The Emigrants
Within twenty or so years after Samuel Petersson left Småland in 1849, four of the remaining six children (one had died), followed the same route to America. Lars Johan, 33 years old when he left with his wife, Johanna Sofia Svensdotter and three children (five more were born in the U.S), was one of them (1866).
By the 1860s, emigration was almost a way of life for Smålanders, and the flood of humanity would continue to gush for half a century. At least one-quarter of the more than 1 million emigrants from Sweden in the period after 1860 came from Småland. Like Lars Johan they were primarily landless workers and small farmers. Things had worsened considerably as a tripling of population since 1750 meant tillable land became more and more scarce, resulting in ever more destitution and periodic famine conditions (there were three crop failures during this period). Population growth was a result of three factors mainly: Swedish men were no longer cannon fodder in the many wars before 1814, the introduction of potato strongly amplified the food supply and health conditions improved reducing infant mortality and death from disease. For Carol’s ancestors it was starve and die, or leave for America.

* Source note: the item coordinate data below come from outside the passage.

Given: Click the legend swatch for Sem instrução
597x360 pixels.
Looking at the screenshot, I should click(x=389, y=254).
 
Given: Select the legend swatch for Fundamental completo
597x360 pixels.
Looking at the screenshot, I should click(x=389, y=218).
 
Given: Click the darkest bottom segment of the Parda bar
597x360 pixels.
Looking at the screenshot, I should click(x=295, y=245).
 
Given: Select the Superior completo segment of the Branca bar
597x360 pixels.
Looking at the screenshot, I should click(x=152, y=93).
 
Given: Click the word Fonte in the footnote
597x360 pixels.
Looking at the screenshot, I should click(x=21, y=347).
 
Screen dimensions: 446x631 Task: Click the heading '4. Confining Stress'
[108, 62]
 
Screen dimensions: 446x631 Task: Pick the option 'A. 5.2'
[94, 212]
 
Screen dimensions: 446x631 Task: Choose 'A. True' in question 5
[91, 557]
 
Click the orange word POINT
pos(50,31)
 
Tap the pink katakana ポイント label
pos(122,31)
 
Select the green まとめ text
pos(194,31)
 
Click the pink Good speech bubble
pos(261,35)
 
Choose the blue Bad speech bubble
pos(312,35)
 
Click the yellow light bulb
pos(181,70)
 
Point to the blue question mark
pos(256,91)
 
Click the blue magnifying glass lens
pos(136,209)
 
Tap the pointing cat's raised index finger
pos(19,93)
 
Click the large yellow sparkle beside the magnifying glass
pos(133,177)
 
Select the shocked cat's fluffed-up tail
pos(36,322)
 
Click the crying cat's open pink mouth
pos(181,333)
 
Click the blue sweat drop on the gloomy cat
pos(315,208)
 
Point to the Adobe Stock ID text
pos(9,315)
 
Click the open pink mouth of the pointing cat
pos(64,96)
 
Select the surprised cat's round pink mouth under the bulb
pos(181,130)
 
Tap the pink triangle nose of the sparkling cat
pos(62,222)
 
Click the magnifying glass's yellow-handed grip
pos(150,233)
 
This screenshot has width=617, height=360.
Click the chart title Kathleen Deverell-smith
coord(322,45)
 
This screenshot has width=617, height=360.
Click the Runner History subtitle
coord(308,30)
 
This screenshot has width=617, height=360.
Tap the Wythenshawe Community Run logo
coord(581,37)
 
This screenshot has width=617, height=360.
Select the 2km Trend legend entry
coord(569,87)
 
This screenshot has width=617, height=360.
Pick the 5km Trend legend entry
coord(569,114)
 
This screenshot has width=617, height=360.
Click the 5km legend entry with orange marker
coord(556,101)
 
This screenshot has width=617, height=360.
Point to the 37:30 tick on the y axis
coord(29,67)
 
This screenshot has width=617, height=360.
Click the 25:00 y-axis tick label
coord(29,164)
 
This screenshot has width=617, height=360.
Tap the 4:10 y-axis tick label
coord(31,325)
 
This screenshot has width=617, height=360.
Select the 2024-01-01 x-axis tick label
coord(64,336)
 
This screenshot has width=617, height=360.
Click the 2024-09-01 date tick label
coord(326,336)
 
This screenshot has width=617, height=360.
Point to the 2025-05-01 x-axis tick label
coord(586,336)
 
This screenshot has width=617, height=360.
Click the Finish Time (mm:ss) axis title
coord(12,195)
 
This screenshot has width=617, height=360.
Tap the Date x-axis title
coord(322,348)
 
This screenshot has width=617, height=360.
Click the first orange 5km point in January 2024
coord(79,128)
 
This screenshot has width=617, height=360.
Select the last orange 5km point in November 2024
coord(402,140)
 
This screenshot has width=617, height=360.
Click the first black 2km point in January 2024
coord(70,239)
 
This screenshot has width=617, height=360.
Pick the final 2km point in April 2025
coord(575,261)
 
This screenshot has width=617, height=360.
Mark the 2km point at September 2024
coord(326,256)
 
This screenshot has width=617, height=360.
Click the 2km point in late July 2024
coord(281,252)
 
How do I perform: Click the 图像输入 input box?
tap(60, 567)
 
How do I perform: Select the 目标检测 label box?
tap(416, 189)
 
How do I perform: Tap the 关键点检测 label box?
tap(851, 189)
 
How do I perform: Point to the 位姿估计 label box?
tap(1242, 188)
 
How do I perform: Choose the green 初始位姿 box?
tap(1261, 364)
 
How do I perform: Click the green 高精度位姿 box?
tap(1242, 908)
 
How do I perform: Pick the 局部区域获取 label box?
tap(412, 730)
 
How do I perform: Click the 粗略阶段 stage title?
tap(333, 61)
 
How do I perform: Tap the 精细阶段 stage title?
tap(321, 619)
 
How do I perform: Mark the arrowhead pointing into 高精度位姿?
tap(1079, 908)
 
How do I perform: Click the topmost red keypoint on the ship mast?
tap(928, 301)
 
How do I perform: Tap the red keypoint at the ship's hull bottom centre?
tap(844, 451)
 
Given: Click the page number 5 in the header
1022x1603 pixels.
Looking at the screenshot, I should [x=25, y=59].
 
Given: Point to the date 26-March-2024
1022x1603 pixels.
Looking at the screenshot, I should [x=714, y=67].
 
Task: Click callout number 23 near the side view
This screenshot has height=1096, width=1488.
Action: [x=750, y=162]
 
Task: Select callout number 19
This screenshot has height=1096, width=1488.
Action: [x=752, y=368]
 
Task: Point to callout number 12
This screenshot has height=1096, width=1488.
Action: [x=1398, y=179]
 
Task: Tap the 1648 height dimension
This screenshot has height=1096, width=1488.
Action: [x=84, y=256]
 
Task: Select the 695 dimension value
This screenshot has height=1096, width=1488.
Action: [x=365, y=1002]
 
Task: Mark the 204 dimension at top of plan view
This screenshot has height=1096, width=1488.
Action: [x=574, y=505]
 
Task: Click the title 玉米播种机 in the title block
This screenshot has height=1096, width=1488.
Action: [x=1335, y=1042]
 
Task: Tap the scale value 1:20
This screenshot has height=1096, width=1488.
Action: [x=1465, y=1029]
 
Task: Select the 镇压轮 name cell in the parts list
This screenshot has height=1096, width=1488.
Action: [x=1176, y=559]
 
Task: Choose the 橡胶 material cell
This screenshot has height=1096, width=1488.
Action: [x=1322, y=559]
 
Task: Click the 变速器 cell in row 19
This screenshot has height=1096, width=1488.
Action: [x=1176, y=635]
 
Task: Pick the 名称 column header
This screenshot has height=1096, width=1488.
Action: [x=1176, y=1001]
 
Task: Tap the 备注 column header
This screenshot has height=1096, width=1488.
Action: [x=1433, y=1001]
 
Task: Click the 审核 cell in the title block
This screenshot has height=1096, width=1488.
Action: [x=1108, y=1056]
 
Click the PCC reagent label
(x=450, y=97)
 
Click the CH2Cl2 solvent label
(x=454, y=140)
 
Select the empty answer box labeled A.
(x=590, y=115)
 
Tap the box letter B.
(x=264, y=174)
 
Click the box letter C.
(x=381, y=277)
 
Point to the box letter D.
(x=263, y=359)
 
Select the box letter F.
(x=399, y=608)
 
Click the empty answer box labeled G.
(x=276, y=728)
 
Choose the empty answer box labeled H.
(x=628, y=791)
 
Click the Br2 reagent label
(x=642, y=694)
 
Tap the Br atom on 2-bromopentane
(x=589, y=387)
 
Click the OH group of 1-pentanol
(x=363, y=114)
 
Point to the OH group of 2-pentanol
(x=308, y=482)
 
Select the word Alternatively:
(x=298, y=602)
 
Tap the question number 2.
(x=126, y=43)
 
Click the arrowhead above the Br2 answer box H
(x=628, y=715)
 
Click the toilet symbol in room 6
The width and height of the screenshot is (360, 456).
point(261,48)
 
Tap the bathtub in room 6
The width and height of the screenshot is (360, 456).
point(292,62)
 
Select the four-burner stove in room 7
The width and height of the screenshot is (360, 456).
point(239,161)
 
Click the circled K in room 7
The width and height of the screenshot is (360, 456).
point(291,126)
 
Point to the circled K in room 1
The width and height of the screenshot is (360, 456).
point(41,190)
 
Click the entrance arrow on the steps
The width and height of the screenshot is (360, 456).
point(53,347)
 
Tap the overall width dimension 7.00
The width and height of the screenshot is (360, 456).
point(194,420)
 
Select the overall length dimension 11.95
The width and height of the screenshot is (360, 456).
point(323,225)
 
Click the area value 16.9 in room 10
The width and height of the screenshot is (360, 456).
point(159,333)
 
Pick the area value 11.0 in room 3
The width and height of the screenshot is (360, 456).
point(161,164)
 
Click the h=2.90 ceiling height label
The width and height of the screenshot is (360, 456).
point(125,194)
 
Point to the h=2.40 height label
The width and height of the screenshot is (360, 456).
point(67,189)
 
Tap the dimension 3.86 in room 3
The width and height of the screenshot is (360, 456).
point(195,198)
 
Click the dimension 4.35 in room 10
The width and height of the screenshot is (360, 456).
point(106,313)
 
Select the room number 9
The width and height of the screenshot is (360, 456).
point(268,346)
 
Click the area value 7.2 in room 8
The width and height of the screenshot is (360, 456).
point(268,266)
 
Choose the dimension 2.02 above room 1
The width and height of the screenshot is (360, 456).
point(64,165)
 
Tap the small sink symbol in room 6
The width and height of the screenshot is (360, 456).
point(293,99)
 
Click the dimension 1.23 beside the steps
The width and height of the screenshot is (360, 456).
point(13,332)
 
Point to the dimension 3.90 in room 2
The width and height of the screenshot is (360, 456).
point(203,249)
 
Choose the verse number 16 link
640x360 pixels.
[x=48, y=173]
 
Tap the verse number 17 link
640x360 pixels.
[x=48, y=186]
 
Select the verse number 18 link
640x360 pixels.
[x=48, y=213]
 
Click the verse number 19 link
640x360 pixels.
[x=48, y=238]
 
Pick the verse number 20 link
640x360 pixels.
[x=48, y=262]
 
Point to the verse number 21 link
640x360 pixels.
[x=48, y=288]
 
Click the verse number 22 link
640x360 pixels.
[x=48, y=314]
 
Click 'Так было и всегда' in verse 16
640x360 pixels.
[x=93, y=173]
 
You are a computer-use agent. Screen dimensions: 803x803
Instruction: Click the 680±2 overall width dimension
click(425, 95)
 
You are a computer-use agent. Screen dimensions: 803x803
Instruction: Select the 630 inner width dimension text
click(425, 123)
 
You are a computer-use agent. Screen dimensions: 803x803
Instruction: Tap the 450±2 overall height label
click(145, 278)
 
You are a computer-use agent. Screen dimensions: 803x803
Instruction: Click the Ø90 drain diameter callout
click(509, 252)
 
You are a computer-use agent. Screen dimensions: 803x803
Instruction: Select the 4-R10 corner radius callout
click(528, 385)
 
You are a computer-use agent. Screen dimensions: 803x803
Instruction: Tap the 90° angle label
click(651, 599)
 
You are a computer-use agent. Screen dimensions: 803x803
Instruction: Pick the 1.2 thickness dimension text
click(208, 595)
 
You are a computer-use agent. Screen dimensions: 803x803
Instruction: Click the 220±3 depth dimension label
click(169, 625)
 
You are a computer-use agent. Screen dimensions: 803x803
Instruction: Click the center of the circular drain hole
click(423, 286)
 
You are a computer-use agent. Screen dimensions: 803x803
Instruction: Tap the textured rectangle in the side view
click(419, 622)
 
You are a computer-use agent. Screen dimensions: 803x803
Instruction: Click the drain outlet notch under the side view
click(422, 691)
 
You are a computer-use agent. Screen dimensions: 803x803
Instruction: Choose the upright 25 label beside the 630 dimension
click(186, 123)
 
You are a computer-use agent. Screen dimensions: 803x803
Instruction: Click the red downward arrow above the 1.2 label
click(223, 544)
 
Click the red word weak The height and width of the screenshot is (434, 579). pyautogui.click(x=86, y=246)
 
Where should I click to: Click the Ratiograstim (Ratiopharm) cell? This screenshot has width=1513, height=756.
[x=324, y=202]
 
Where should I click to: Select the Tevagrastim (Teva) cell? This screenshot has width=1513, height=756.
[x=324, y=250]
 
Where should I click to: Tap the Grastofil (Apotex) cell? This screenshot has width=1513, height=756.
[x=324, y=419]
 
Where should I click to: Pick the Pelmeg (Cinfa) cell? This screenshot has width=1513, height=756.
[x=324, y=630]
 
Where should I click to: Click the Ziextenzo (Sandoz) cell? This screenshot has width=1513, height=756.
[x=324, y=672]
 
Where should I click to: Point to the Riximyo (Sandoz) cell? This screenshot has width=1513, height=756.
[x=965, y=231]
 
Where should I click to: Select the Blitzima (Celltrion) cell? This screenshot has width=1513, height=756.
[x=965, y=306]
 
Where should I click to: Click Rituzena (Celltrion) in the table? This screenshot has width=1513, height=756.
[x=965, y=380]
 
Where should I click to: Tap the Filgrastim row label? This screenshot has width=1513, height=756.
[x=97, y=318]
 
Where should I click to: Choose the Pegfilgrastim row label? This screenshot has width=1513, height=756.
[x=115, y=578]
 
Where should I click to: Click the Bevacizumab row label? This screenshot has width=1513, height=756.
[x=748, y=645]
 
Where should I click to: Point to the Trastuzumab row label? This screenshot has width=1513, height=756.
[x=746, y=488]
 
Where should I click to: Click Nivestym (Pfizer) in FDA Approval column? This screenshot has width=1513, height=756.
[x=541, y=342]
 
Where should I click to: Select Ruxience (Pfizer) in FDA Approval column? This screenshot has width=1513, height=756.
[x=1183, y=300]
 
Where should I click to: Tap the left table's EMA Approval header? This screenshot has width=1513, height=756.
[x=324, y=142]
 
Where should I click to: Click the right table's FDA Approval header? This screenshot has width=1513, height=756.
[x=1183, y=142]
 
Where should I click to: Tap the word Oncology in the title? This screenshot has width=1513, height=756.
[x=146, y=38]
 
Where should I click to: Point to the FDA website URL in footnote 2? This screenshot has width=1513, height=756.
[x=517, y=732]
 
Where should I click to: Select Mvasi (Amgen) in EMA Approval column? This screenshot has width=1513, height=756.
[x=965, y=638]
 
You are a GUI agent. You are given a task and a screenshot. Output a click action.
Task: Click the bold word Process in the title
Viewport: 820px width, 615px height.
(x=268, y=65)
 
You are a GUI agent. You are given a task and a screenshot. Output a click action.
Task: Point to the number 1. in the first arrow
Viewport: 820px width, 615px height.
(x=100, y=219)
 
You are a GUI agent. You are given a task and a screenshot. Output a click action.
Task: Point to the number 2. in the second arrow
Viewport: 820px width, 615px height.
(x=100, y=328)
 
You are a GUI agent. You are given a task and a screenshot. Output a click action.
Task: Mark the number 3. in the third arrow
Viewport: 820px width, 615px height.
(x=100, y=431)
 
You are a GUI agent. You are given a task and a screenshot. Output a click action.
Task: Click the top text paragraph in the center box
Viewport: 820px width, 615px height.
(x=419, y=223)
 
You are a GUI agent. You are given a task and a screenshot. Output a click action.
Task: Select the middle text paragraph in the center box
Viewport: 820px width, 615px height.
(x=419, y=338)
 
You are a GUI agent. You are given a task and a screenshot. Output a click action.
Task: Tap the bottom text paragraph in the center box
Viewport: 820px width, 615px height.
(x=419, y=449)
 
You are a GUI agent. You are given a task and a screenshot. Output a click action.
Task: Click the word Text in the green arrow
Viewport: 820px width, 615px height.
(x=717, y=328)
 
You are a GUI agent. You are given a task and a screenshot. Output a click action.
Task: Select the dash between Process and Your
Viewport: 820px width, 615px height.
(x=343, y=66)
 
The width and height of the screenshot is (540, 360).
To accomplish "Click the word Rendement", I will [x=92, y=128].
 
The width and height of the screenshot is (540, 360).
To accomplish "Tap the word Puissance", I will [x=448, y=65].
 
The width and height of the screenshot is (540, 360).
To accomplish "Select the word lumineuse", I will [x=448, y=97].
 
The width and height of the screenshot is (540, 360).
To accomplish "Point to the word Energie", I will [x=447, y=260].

Emma Hagberg and her family were also among those leaving, in 1868 when she was four years old. They ended up in Kansas where she met Johan Oscar Emil Cedarholm. Johan Oscar, his father (Johanna Sofia had died in 1875 a few days after her 10th pregnancy brought forth a child stillborn) and five siblings had also moved there. By at least 1870, they were ‘Cedarholm,’ different from the name they left Sweden with (it was not unusual for Swedes to change their names after leaving). Marrying in 1889, Johan Oscar and Emma would become Carol’s great grandparents.